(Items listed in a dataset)
■ ■ ■ ■ ■ ■ ■

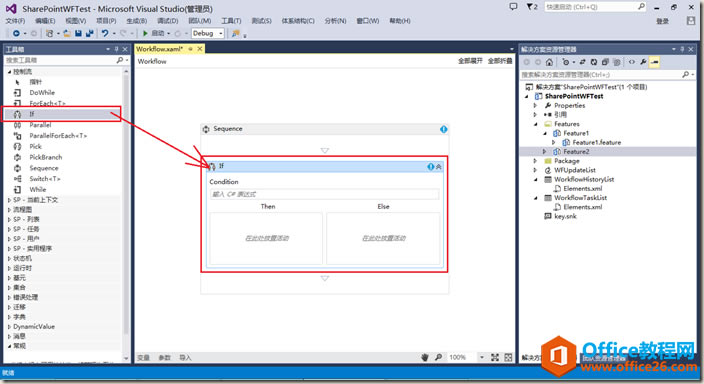Viewport: 704px width, 384px height.
Task: Toggle the overview map icon in designer
Action: pyautogui.click(x=508, y=357)
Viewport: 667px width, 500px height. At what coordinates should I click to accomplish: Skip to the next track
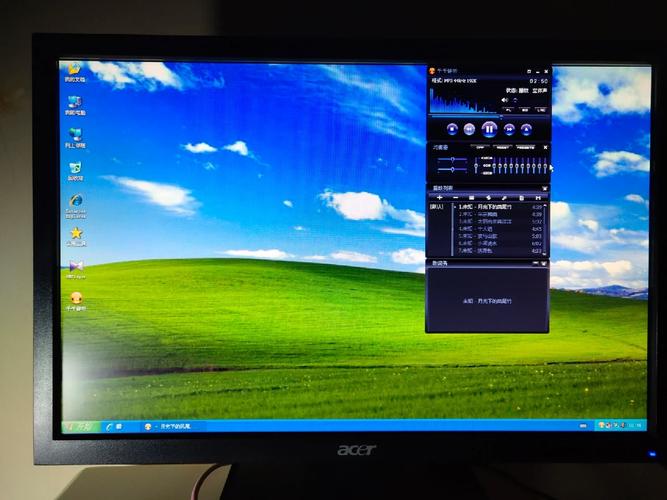509,128
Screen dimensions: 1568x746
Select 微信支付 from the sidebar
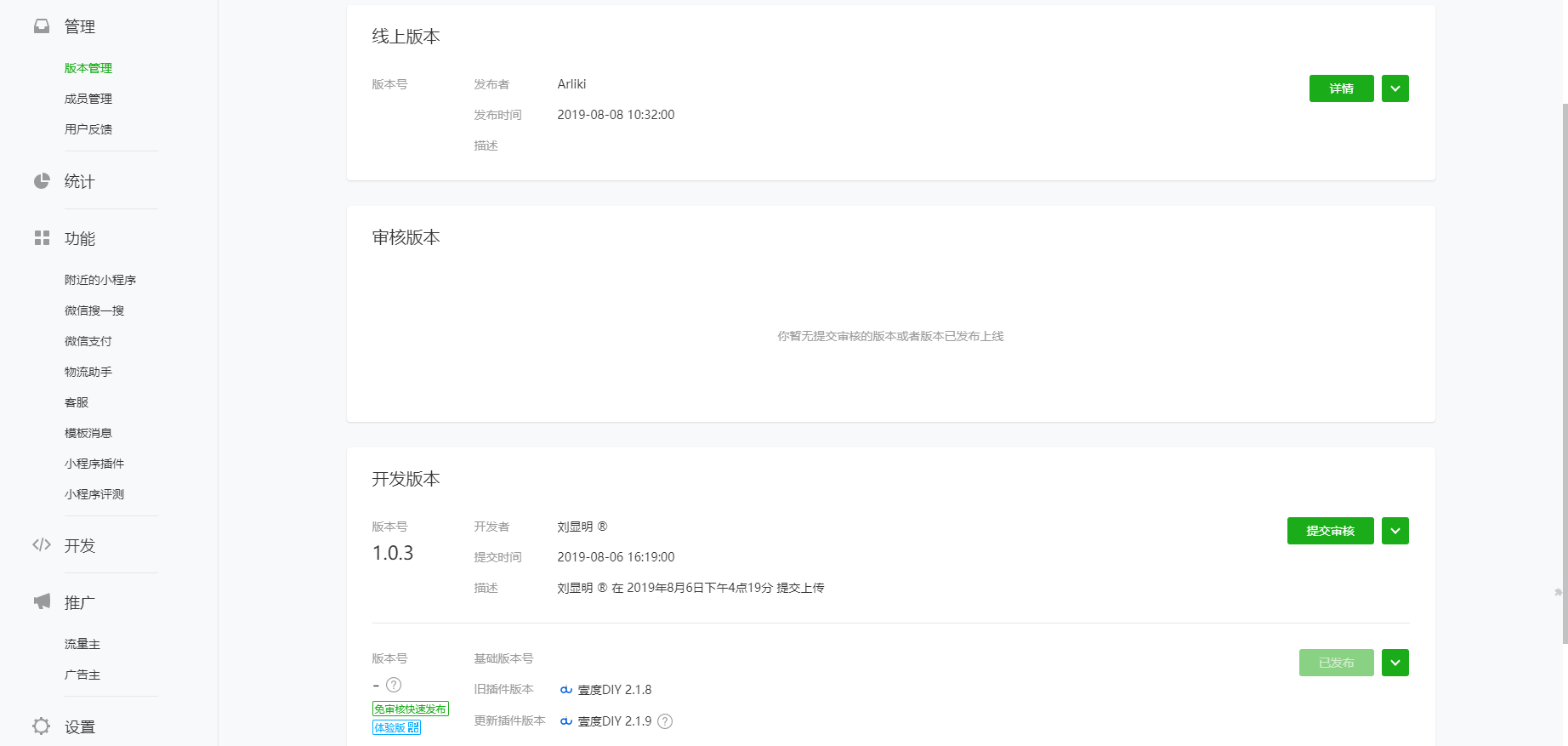point(88,341)

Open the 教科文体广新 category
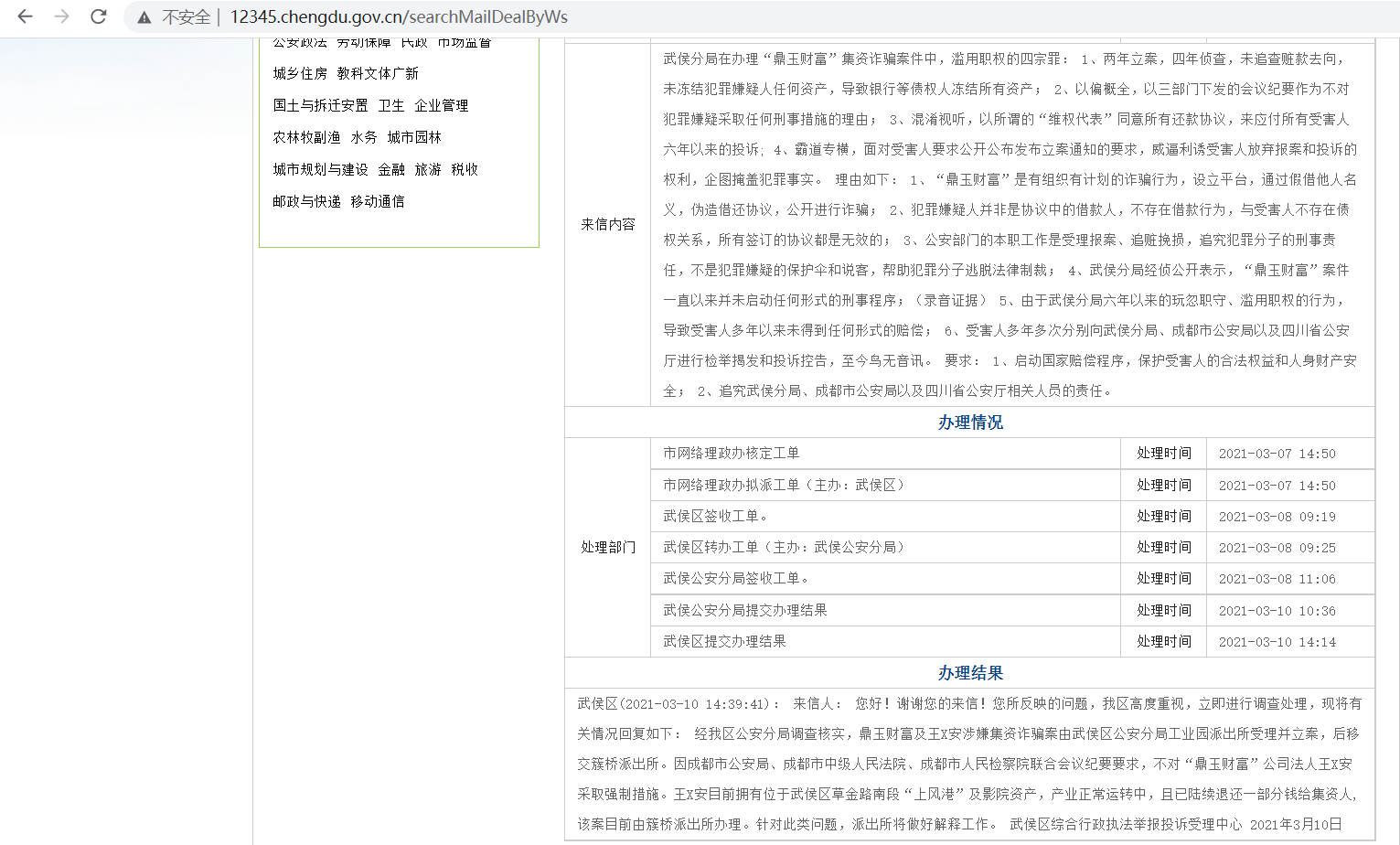point(377,73)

■ ■ ■ ■ ■ ■ ■

### The problem
Your output should be only the lines from the line with "Select 微信支付 from the sidebar" through the end of the data, exactly as they stand, and no pictures.

### Your response
Select 微信支付 from the sidebar
point(88,341)

Open the 教科文体广新 category
point(377,73)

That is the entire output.